■ **TASK BRIEF**
With pictures left out, copy exactly every line from the one containing "Open the Search type: Web dropdown" through the end of the material.

◆ ◆ ◆ ◆

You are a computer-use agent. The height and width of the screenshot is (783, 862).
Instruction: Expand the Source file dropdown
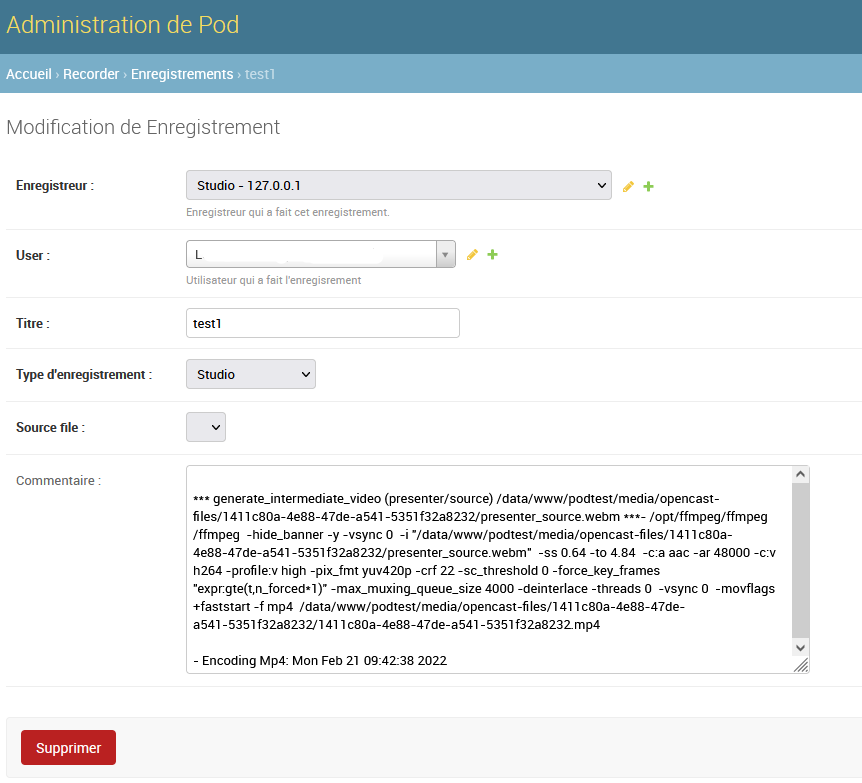[206, 427]
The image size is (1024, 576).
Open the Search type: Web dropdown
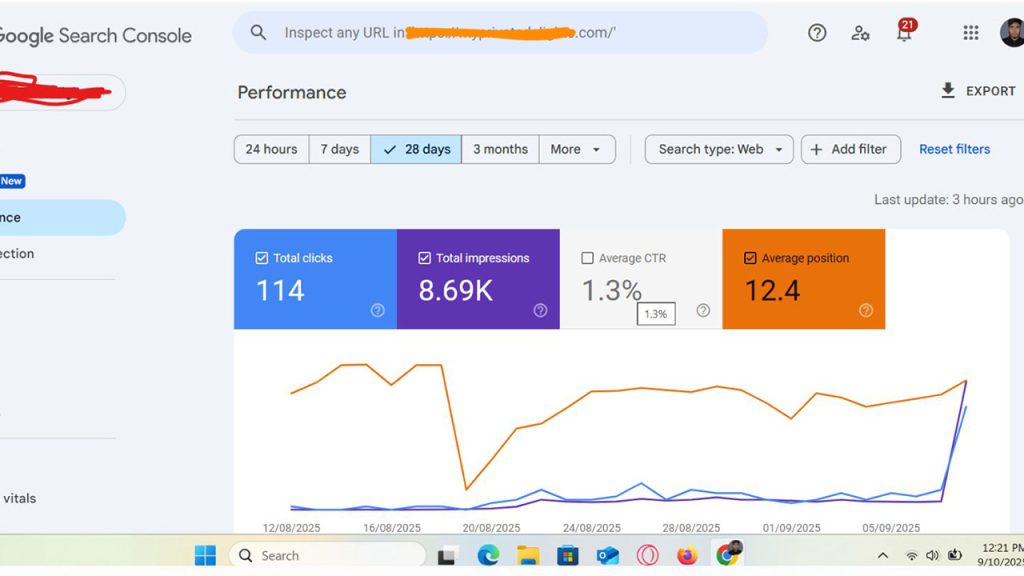(x=718, y=149)
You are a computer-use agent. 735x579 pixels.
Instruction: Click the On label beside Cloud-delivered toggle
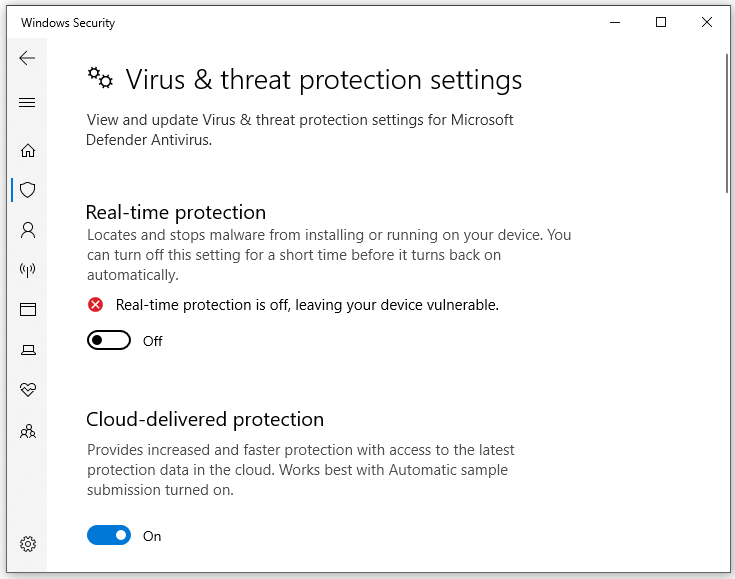click(x=152, y=536)
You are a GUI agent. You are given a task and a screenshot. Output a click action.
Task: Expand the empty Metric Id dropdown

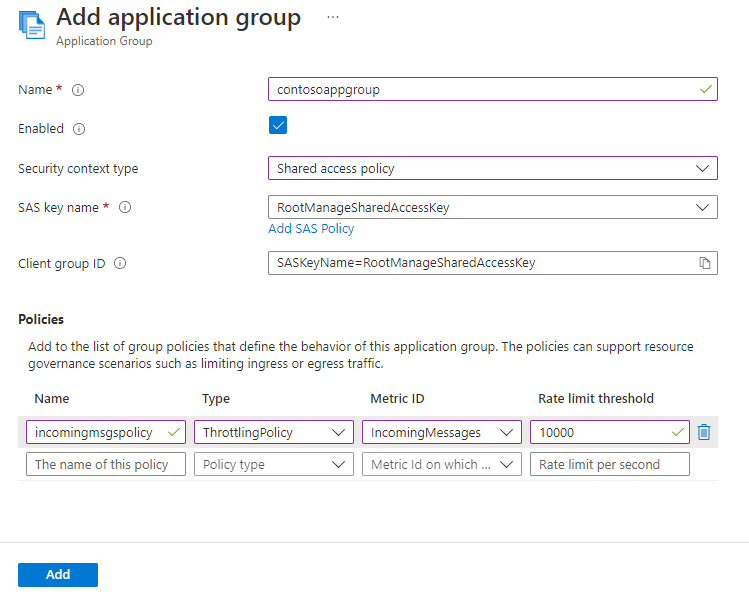pyautogui.click(x=441, y=464)
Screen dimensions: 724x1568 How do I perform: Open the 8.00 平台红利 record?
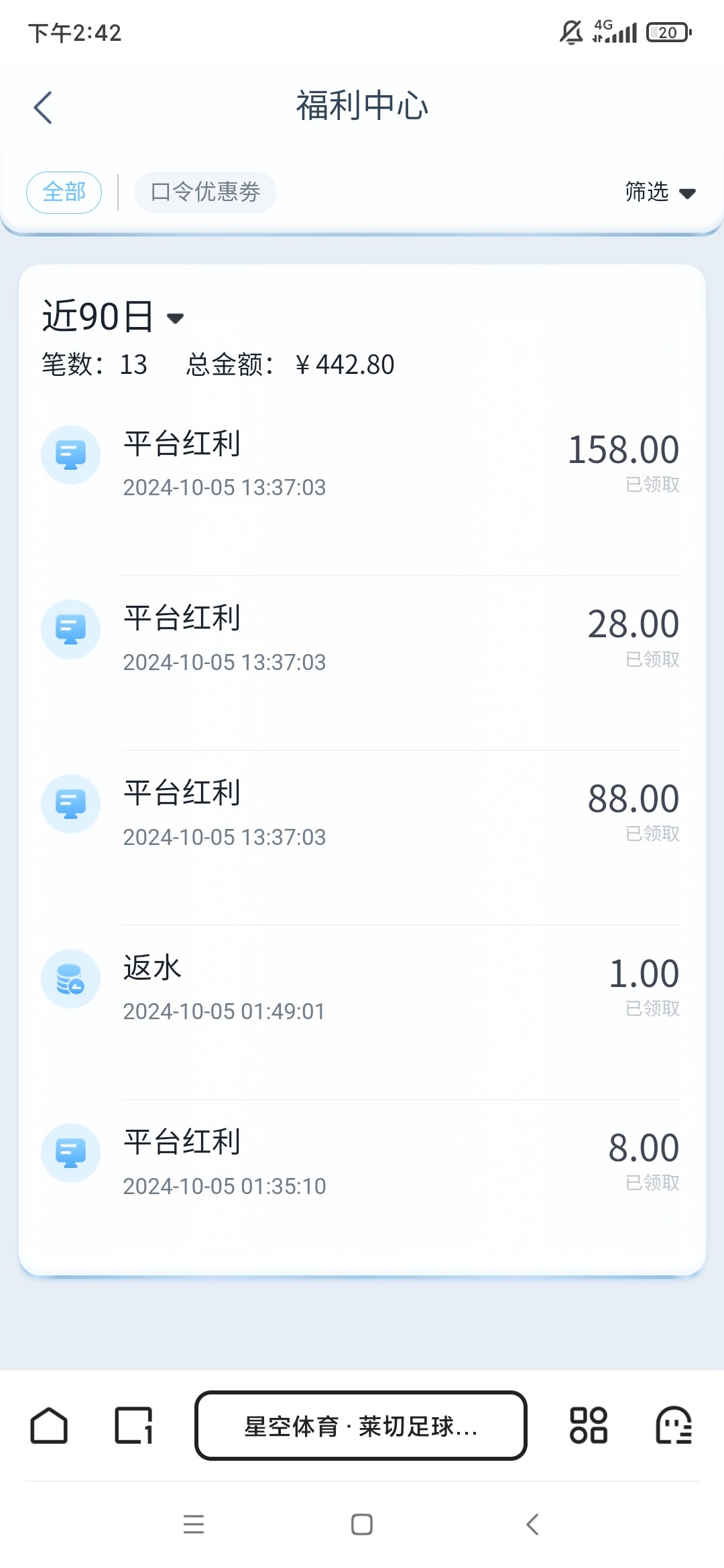[362, 1162]
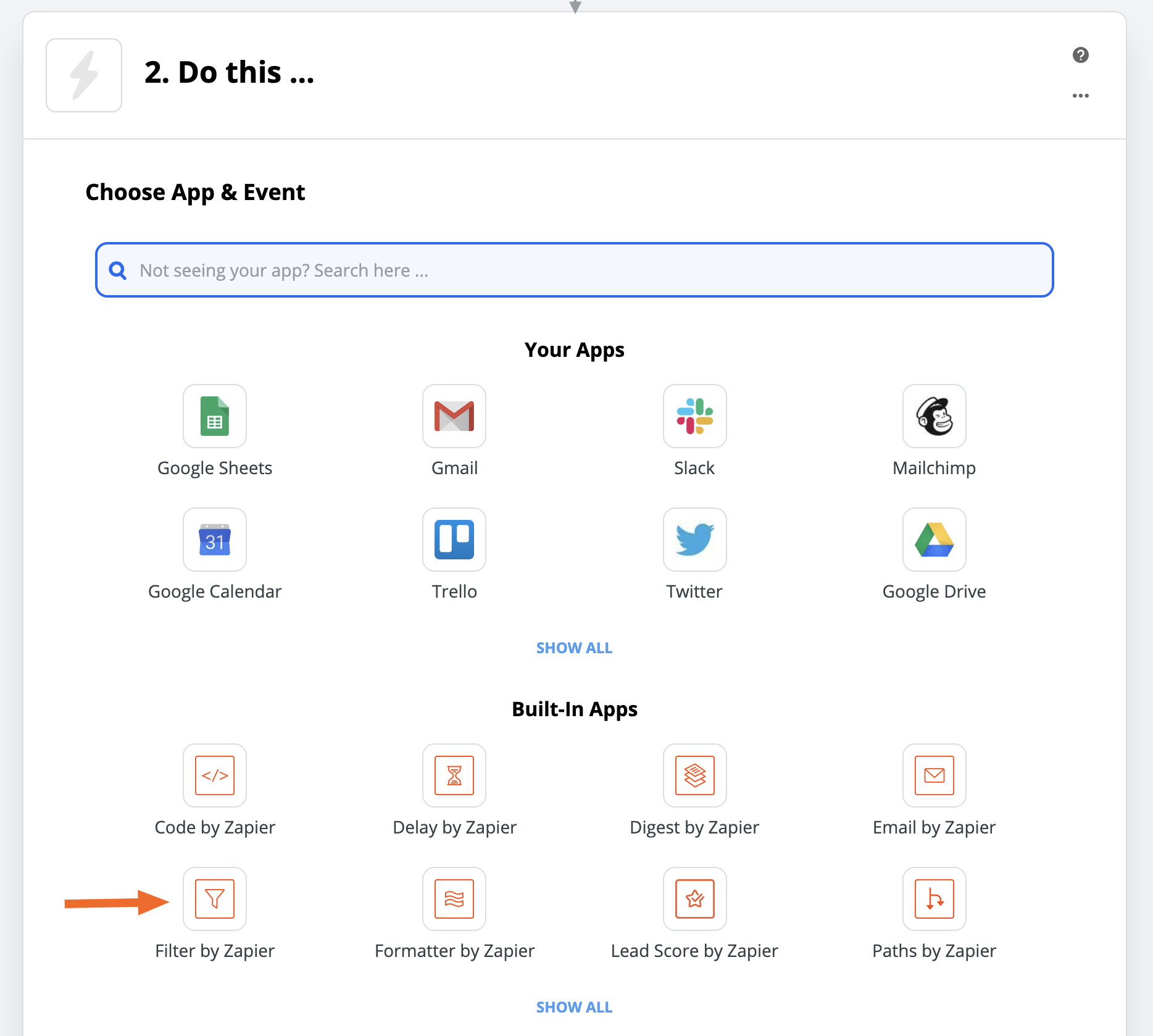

◆ ◆ ◆ ◆

■ **RESULT OF THIS EXERCISE**
Open the Search type: Web dropdown
(x=718, y=149)
You are a computer-use agent. 735x579 pixels.
Instruction: Click the On label beside Cloud-delivered toggle
click(x=152, y=536)
You are a GUI agent. You are given a task and a screenshot. Output a click action.
Task: Expand the empty Metric Id dropdown

pyautogui.click(x=441, y=464)
Screen dimensions: 724x1568 How do I perform: Open the 8.00 平台红利 record?
[362, 1162]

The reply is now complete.